BEGIN

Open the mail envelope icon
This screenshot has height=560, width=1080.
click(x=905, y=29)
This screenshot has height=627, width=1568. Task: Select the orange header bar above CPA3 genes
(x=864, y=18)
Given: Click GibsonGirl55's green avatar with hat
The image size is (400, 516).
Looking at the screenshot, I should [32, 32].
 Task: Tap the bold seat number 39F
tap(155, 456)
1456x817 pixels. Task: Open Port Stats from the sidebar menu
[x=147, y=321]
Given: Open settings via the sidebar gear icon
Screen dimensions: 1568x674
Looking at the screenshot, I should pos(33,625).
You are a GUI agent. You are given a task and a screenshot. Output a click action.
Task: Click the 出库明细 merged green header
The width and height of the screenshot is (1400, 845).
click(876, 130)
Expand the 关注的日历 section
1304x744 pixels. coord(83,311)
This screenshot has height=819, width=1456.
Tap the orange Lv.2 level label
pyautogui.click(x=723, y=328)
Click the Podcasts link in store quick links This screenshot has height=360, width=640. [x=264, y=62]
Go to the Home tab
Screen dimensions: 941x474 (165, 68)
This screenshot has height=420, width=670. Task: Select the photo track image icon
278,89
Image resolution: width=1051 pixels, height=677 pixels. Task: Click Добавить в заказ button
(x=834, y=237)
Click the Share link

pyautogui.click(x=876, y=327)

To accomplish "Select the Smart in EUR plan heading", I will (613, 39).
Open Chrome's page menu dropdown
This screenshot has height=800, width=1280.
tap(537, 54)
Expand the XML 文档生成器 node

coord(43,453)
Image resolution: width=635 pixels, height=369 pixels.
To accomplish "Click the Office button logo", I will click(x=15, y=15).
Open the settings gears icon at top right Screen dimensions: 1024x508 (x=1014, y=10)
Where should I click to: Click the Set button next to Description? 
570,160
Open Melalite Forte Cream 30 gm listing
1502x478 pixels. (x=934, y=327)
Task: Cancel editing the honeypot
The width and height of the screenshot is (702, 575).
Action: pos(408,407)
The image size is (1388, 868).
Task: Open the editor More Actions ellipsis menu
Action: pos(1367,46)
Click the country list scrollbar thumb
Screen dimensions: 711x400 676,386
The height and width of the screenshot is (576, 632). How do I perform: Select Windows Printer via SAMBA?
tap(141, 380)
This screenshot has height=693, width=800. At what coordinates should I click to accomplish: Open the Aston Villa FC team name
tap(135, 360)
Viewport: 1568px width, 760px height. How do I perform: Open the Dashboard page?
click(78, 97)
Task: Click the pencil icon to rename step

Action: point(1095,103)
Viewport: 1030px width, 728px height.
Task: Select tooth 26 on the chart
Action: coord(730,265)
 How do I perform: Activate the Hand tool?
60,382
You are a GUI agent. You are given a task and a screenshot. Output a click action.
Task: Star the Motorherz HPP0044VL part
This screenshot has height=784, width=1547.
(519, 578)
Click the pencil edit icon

END

AIM OF THE EXERCISE: Your output should be an exact copy of every line from the one containing "Task: Star the Motorherz HPP0044VL part" through the end of the records.

ANSWER SPACE:
Task: Star the Motorherz HPP0044VL part
This screenshot has height=784, width=1547.
(519, 578)
Click the pencil edit icon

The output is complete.